U.S. Assistant to the President Barack Obama for Homeland Security and Counterterrorism John O. Brennan, left, and U.S. Air Force Gen. Victor E. Renuart Jr. watch a helicopter during a ceremony in Mexico City, Tuesday, Dec. 15, 2009. The U.S. government has given Mexico five helicopters to use in its fight against drug cartels.
MEXICO CITY—U.S. officials delivered five helicopters to Mexico on Tuesday to help the country in its fight against drug cartels.
The aircraft are part of more than $604 million worth of vehicles and equipment that the U.S. plans to give Mexico in the coming months.
"The helicopters that we are handing over today are very important substantively and symbolically in our cooperation, but they are only a part of the chain of many important milestones in meeting these challenges," said John Brennan, assistant to President Barack Obama for homeland security and counterterrorism.

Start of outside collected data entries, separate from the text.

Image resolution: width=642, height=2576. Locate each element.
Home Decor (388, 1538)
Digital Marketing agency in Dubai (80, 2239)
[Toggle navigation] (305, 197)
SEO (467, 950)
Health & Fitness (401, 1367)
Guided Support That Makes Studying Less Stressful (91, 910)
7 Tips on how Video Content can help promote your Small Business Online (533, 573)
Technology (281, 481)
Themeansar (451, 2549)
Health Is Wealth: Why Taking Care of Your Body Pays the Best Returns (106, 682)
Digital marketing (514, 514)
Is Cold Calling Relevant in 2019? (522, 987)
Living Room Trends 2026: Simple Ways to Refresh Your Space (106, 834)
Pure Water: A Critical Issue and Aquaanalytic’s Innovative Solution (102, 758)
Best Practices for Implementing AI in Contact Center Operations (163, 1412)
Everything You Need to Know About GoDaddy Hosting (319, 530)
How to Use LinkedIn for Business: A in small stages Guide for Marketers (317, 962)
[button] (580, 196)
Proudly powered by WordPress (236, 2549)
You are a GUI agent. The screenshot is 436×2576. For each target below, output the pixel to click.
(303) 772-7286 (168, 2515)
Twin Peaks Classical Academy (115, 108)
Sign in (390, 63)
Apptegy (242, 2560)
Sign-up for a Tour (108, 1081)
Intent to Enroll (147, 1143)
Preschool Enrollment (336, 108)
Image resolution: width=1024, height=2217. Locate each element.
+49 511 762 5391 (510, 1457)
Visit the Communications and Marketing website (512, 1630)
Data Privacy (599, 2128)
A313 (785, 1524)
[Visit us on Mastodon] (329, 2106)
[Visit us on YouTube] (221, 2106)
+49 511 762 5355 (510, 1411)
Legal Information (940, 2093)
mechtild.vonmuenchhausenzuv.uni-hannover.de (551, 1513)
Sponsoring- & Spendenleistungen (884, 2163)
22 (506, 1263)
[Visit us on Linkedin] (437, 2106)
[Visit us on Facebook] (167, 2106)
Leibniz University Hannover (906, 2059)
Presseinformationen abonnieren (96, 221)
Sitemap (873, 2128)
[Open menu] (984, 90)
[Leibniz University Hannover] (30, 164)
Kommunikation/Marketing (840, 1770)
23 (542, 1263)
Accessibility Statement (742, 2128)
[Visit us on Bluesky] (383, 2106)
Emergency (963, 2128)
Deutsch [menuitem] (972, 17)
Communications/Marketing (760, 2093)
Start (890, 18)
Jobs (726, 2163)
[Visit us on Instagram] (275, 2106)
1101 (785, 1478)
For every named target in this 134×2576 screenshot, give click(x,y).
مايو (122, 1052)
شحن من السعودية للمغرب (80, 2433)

U.S. Assistant to the President Barack Obama for Homeland Security and Counterterrorism John O. Brennan, right, delivers a speech during a ceremony in Mexico City, Tuesday, Dec. 15, 2009. The U.S. government has given Mexico five helicopters to use in its fight against drug cartels. At left, U.S. ambassador to Mexico Carlos Pascual and at center, U.S. Air Force Gen. Victor E. Renuart Jr.
In addition to the more than $1.1 billion worth of aid the U.S. has pledged to provide Mexico, Brennan said U.S. and Mexican officials are planning new programs to help Mexico professionalize its police forces and strengthen its justice system.
U.S. officials are fighting drug cartels on both sides of the border, he said.
"We understand that the United States has a co-responsibility in meeting the social, international and regional challenges posed by the international cartels and narcotics trafficking," Brennan said.
The Mexican air force will use the five Bell 412 helicopters for transportation and reconnaissance, officials said.
The helicopters, worth $66 million, were funded by the U.S. government's $1.4 billion Merida Initiative, which provides resources to help Mexico, Central American nations, the Dominican Republic and Haiti combat drug trafficking.
The funds will pay for equipment such as aircraft and improved law enforcement communications networks as well as technical training to improve justice systems and expand anti-gang programs.
Since taking office in 2006, Mexican President Felipe Calderon has deployed tens of thousands of soldiers and federal police across the country seeking to crush the cartels, an offensive that has earned praise from Washington but also led to a surge in violence.
When the U.S. Congress approved the first $400 million aid installment in June 2008, more than 4,000 people had died in Mexico's drug-related violence under Calderon's watch. Three years later, the death toll stands at more than 14,000.